Gather all lines with "computer" from the records.

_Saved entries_
>>
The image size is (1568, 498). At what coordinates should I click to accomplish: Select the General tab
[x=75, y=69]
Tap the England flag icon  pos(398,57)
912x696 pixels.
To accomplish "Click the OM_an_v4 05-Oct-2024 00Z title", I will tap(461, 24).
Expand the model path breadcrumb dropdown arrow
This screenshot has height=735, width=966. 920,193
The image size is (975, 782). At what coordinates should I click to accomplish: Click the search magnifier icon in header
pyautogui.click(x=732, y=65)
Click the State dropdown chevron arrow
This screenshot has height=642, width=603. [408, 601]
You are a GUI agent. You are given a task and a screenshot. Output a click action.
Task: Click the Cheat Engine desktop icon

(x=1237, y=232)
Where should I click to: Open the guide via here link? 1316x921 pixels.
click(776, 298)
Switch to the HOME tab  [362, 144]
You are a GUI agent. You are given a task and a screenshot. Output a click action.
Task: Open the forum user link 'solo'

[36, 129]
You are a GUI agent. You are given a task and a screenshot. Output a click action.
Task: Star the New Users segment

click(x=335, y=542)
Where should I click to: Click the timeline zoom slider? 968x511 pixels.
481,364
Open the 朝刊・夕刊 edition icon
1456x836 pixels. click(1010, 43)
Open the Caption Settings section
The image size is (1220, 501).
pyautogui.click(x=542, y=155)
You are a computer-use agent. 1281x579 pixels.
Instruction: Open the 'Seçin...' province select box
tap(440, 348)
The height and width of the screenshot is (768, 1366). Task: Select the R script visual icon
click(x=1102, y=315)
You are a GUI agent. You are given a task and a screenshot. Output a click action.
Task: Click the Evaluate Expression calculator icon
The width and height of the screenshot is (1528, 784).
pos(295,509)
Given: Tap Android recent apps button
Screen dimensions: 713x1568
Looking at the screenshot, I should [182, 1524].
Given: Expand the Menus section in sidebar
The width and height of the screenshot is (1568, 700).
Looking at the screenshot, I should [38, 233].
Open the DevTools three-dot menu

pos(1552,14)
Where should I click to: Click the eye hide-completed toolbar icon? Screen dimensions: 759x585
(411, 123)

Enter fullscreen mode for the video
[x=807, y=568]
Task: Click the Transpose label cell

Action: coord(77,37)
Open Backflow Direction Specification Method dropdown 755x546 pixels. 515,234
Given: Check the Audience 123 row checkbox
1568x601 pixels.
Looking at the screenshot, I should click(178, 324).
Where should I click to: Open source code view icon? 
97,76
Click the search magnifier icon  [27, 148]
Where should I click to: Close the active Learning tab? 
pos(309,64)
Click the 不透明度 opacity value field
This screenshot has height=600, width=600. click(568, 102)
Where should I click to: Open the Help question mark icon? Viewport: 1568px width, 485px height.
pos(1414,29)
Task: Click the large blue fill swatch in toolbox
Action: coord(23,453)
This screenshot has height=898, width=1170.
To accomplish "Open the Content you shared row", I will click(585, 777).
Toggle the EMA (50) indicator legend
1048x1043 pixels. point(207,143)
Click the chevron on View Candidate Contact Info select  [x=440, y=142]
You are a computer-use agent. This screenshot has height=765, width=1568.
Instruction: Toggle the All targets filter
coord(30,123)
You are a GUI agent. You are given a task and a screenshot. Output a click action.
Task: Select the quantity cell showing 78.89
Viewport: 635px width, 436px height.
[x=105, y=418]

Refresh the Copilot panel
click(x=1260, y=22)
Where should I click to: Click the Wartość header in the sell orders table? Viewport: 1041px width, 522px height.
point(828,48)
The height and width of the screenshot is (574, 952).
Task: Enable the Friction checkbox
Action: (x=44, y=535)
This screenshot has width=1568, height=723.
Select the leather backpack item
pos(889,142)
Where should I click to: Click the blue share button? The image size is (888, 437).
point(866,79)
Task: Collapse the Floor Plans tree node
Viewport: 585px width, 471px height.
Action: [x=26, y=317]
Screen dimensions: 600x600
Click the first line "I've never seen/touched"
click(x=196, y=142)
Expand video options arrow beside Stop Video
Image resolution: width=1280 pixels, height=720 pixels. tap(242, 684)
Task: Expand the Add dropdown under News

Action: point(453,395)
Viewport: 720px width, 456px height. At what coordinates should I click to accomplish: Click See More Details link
<<
_Problem solution_
You are a computer-use agent. 1281x579 pixels.
You are a computer-use agent. This screenshot has height=765, width=1568.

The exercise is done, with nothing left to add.